GIVEN EXERCISE A: Copy the records between the line containing "Powered by Ocat SEO Catalog (586, 702)" and the line containing "Om Svendborg Folkeuniversitet (228, 41)", including both of those lines, with no changes. Omit the pictures.

### TEXT SECTION

Ice cream has always been an event for me. And if the fact that this is the fifth year of Ice Cream Week hasn’t convinced you yet, let me spell it out: I love ice cream in all types and forms. Soft serve is always delicious and often what I choose at an ice cream shop. But the hard scoop variety… now that can be next level.
I think those hard scoop ice creams purchased from the store have tainted us all with how ice cream really should taste. To make ice cream more profitable, most companies increase the “overrun” in the recipe. What is overrun? AIR! Conventional ice cream companies add air, which is why store-bought ice creams are almost fluffy in texture. This is not real ice cream.
Once I purchased my ice cream maker – for me, it’s an attachment for my stand mixer – my life changed. Now that I make ice cream and have a base recipe I know and love, it’s easy to change up the flavors. Peach rosemary ice cream is clearly a summertime treat. Full of fresh peach puree and a subtle pinch of rosemary, this is a new, fresh way to enjoy ice cream!
Here in the States, we’ve become so used to having pretty much any fruit available all year round. But if you’ve ever experienced a winter in the Midwest, you know that this availability is just not possible without the help of warmer climates. To make sure their aisles are fully stocked, grocery stores ship in most of their fruit from hundreds (if not thousands) of miles away. This also means we don’t honestly know the flavor of locally grown and picked fresh fruit. And there’s just no comparison.
Why use peaches in the summer?
With all these fruit options, the one that is still only available when it’s genuinely in season is peaches. You cannot grow peaches in extremely warm climates throughout the year. This means there’s a limited growing time, even for those climates that stay warm all year round. So when July rolls around, it’s a mandatory requirement to enjoy all the peaches you can, and they are so, so, so good!

######
### LISTING

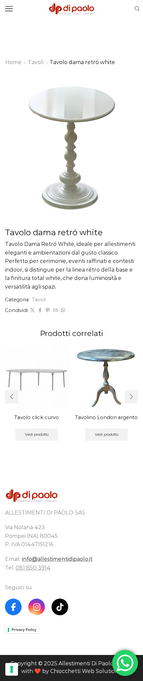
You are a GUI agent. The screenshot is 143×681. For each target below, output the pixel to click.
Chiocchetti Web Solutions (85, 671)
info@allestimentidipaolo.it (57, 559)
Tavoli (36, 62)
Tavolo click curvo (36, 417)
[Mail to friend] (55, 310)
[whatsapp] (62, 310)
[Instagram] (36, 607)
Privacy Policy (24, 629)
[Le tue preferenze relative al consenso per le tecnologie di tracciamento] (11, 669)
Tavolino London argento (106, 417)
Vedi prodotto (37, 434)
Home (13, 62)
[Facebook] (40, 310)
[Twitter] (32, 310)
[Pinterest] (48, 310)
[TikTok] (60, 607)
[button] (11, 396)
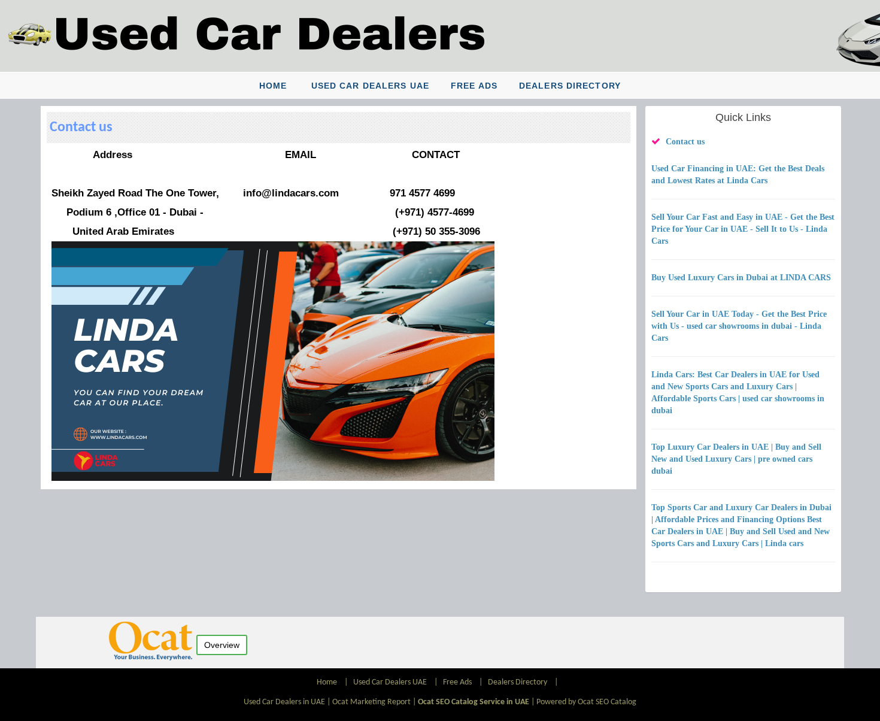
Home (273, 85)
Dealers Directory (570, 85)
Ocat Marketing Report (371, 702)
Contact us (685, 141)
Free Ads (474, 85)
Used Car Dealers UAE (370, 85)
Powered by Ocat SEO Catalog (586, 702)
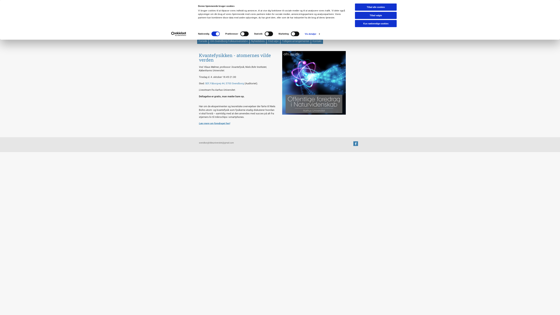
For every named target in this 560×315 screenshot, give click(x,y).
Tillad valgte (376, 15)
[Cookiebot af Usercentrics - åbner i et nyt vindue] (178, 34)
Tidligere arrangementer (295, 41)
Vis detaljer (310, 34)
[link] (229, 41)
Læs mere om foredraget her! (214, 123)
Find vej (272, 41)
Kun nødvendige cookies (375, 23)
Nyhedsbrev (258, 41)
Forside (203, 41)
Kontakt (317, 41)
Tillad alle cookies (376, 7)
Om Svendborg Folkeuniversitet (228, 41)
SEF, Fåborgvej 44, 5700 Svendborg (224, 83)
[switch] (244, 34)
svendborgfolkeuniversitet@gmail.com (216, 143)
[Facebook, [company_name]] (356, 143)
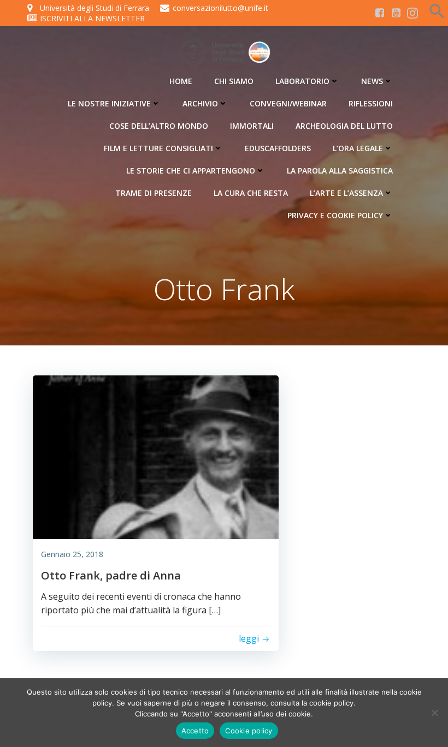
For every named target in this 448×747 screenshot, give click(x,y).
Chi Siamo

######
### LISTING

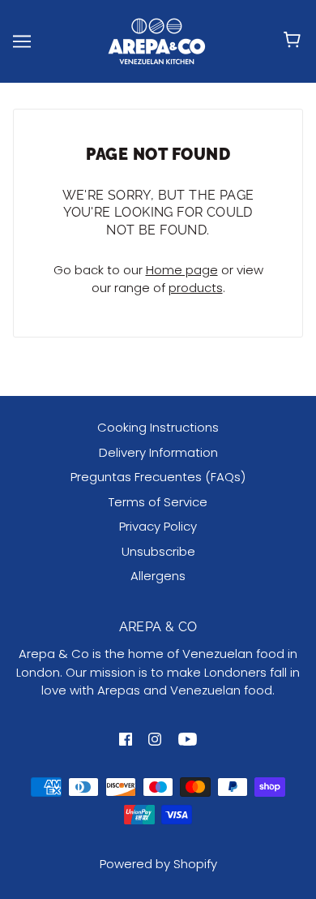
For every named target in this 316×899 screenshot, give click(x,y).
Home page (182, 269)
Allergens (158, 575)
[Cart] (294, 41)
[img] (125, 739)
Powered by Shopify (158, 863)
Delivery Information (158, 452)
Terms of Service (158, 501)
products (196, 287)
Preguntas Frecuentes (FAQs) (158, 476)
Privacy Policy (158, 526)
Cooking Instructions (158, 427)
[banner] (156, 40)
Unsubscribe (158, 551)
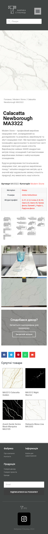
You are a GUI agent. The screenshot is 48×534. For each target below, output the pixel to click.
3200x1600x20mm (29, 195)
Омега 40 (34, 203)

######
### LISTING

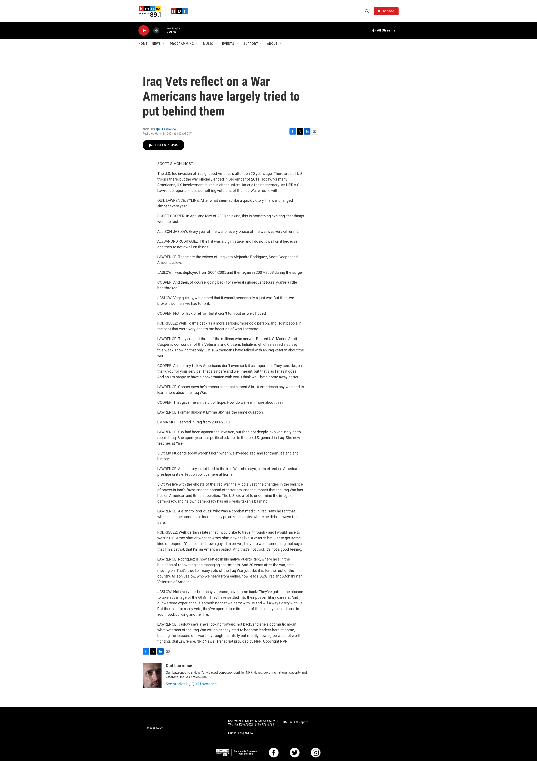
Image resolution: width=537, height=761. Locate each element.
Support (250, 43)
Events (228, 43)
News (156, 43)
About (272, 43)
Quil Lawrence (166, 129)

######

GIVEN EXERCISE B: Continue the text about peach rosemary ice cream from where it stops.

EXERCISE OUTPUT A:
Powered by Ocat SEO Catalog (586, 702)
For every named target in this 560×315 screenshot, give click(x,y).
Tillad valgte (376, 15)
[Cookiebot af Usercentrics - åbner i et nyt vindue] (178, 34)
Tidligere arrangementer (295, 41)
Vis detaljer (310, 34)
[link] (229, 41)
Læs mere om foredraget her! (214, 123)
Find vej (272, 41)
Kun nødvendige cookies (375, 23)
Nyhedsbrev (258, 41)
Forside (203, 41)
Kontakt (317, 41)
Tillad alle cookies (376, 7)
Om Svendborg Folkeuniversitet (228, 41)

EXERCISE OUTPUT B:
In my personal opinion, there is nothing better than homemade vanilla ice cream with freshly macerated peaches dolloped on top. And that was the inspiration for adding peaches to this ice cream. Instead of diced peaches stirred into the ice cream, I’ve found that pureeing the fruit adds a more consistent flavor. Additionally, the pureed fruit creates a smoother ice cream, free from those icy bits that frozen fruit can sometimes create.
Why include rosemary in this ice cream?
I’ll be honest: I don’t really have a good reason for why rosemary works so well with peaches. It just does. Rosemary can be a heavy flavor that’s usually paired with anything that’s cooked for a long time: a pork roast, stew, take your pick. But I think since peaches also have a pungent flavor, the combo of the two just works well together.
Total side note: speaking of this ideal pairing, if you love a peach Bellini, try adding a bit of rosemary. Just like in this ice cream, you’ll love the combination.
Once the ice cream base is made, the rosemary sprigs simply infuse the base with their oils. The combination is subtle and just makes you happy. And isn’t that exactly what ice cream is supposed to do?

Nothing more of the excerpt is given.